Study text:
________________

The John M. Olin Center

Paper Abstract

344. Christine Jolls, Antidiscrimination and Accomodation, 12/2001; subsequently published in Harvard Law Review, Vol. 115, No. 2, December 2001, 642-699.

Abstract: The canonical idea of "antidiscrimination" in the United States condemns the differential treatment of otherwise similarly situated individuals on the basis of race, sex, national origin, or other protected characteristics. Starting from this perspective, legal requirements that actors take affirmative steps to "accommodate" the special, distinctive needs of particular groups, such as individuals with disabilities, by providing additional benefits or allowances to them strike many observers as fundamentally distinct from, broader than, and often less legitimate than legal requirements within the canonical "antidiscrimination" category. On this ground, observers sharply contrast Title VII of the Civil Rights Act of 1964 and other older civil rights enactments, said to be "antidiscrimination" laws, with the Americans with Disabilities Act of 1990 (ADA) and the Family and Medical Leave Act of 1993 (FMLA), said to be "accommodation" laws. On these observers' view, "antidiscrimination" focuses on "equal" treatment, while "accommodation" focuses on "special" treatment.

The goal of this paper is to intervene in two respects in this longstanding discussion over the relation-ship between antidiscrimination and accommodation. The first point it makes is that, in a broader respect than has generally bee appreciated, some aspects of antidiscrimination law--in particular of its disparate impact branch--are in fact requirements of accommodation. In such instances it is hard to resist the conclusion that antidiscrimination and accommodation are overlapping rather than fundamentally distinct notions, despite the frequent claims of commentators to the contrary. The overlap between the two concepts, I suggest, also sheds light on the question of Congress's power under Section 5 of the Fourteenth Amendment to enact laws (such as the FMLA) that expressly mandate the provision of particular employment benefits directed toward specific groups of employees.

The second point the paper makes is that even those aspects of antidiscrimination law that are not in fact accommodation requirements in the sense just described are similar to accommodation requirements in respects that have not previously been understood. The point is clearest--and has been recognized previously--in situations in which antidiscrimination law prohibits employer behavior based on customer or coworker dislike of a particular group; here antidiscrimination law fairly obviously operates to require employers to ignore undeniable financial costs associated with the disfavored group of employees, and thus in a real sense to "accommodate" these employees. But, as I describe, the parallel between antidiscrimination and accommodation is broader and embraces additional aspects of antidiscrimination law as well.

This second point, in addition to suggesting that antidiscrimination shares such previously unrecognized parallels with accommodation, is of independent interest in showing how antidiscrimination law may be analyzed using a supply and demand framework drawn from economics. The analysis I offer here builds upon and extends John Donohue's well-known work in this area.

________________

Work order 1: In the abstract on antidiscrimination and accommodation, which two laws do observers call "accommodation" laws?
Work order 2:
Decide whether each statement agrees with the abstract on antidiscrimination and accommodation, and support each answer with the exact words that settle it.
(a) The paper later appeared in the Harvard Law Review.
(b) The paper concludes that antidiscrimination and accommodation are fundamentally distinct notions.
(c) The paper's analysis builds on the work of John Donohue.

________________

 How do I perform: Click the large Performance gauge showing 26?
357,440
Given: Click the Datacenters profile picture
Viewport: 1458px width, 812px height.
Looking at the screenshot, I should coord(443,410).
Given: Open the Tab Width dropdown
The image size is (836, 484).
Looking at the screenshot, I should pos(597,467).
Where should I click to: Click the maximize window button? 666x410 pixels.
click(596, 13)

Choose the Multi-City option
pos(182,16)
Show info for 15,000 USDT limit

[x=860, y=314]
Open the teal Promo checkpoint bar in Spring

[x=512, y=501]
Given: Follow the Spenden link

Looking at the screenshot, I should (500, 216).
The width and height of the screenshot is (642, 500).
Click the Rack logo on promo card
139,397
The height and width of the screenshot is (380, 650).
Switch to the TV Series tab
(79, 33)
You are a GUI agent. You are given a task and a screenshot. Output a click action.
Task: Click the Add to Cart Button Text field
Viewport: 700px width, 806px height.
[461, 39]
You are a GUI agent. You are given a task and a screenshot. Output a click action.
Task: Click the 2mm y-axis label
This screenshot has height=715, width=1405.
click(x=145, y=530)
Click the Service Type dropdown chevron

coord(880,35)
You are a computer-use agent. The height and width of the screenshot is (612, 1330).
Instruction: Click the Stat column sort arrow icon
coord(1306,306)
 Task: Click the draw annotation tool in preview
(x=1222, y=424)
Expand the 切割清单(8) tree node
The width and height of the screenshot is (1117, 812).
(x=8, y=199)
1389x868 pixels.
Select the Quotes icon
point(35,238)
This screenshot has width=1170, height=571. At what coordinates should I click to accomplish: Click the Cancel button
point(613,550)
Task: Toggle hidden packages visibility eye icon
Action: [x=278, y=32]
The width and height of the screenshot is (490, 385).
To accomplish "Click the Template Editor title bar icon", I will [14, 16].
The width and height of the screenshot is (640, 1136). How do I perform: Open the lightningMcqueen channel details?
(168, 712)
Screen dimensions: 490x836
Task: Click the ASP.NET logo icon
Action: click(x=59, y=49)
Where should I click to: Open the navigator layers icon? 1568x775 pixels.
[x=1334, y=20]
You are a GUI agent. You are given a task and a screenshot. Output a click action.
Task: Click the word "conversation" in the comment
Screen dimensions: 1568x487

________________

Expected answer 1: The Americans with Disabilities Act of 1990 (ADA) and the Family and Medical Leave Act of 1993 (FMLA).

Expected answer 2:
(a) Yes: "subsequently published in Harvard Law Review, Vol. 115, No. 2, December 2001, 642-699."
(b) No: "it is hard to resist the conclusion that antidiscrimination and accommodation are overlapping rather than fundamentally distinct notions"
(c) Yes: "The analysis I offer here builds upon and extends John Donohue's well-known work in this area."